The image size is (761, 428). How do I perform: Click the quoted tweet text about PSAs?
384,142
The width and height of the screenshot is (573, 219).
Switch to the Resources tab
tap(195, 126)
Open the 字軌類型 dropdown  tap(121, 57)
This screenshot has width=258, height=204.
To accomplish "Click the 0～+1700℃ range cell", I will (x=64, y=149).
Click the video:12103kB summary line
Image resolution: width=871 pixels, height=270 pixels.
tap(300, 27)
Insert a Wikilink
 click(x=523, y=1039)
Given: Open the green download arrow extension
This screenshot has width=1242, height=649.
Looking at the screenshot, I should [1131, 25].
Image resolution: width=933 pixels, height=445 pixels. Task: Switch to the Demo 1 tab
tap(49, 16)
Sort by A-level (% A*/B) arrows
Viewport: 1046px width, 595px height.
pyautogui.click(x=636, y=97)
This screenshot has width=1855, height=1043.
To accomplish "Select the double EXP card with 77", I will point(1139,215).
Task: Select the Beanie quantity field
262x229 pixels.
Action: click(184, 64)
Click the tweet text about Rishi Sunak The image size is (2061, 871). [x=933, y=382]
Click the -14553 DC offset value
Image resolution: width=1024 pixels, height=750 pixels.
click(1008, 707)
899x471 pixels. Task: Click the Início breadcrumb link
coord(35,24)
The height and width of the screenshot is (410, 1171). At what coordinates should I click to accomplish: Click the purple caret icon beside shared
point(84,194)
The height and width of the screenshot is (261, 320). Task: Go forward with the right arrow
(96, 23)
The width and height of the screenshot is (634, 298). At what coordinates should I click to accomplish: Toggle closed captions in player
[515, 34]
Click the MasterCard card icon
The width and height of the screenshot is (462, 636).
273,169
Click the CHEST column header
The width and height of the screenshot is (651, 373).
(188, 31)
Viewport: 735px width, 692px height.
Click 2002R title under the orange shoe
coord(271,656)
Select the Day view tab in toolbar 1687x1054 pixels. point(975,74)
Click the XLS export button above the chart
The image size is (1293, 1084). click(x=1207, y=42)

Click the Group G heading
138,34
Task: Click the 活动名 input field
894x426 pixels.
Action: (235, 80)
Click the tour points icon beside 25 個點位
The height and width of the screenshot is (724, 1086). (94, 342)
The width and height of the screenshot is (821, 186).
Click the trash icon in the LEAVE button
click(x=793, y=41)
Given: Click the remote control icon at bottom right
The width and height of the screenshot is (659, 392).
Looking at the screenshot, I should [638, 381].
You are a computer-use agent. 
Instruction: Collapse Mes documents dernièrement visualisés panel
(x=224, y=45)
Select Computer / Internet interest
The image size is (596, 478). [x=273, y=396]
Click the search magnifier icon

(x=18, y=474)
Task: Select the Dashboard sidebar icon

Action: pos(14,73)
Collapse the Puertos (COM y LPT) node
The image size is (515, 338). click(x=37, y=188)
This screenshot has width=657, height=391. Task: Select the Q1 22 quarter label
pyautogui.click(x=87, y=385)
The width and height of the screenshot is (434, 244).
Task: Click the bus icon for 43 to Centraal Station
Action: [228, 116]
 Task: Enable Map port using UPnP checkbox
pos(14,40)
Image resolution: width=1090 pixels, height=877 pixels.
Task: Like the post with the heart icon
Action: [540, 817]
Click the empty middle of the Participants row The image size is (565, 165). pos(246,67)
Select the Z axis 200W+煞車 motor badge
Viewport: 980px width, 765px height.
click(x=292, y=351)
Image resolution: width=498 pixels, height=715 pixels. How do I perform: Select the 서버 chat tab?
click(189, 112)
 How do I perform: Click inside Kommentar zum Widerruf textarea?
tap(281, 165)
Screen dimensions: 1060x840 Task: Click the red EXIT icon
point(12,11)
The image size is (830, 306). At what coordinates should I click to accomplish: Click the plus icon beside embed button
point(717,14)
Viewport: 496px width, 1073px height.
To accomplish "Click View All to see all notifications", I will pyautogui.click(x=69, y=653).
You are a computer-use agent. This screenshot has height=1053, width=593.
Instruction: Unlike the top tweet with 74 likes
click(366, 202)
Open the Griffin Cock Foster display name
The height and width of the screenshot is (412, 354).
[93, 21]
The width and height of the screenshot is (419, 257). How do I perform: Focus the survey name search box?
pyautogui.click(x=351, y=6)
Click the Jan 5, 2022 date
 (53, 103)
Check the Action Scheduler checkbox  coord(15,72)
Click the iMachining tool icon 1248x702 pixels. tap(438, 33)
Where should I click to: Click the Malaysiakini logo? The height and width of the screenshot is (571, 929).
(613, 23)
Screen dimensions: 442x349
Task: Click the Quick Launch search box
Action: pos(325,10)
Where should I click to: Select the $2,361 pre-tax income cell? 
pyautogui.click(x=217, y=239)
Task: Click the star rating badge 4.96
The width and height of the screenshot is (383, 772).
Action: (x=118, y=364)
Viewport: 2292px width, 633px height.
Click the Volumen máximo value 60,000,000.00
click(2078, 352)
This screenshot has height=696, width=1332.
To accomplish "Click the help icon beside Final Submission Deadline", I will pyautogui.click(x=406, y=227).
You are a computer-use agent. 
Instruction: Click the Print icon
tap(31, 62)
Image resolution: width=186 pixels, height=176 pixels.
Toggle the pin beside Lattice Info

◆ ◆ ◆

TASK DETAILS:
An exact copy of the line containing "Viewport: 2292px width, 633px height." and all lines after it, through the last line of the entries, is the required answer.

THE ANSWER:
Viewport: 2292px width, 633px height.
Click the Volumen máximo value 60,000,000.00
click(2078, 352)
This screenshot has height=696, width=1332.
To accomplish "Click the help icon beside Final Submission Deadline", I will pyautogui.click(x=406, y=227).
You are a computer-use agent. 
Instruction: Click the Print icon
tap(31, 62)
Image resolution: width=186 pixels, height=176 pixels.
Toggle the pin beside Lattice Info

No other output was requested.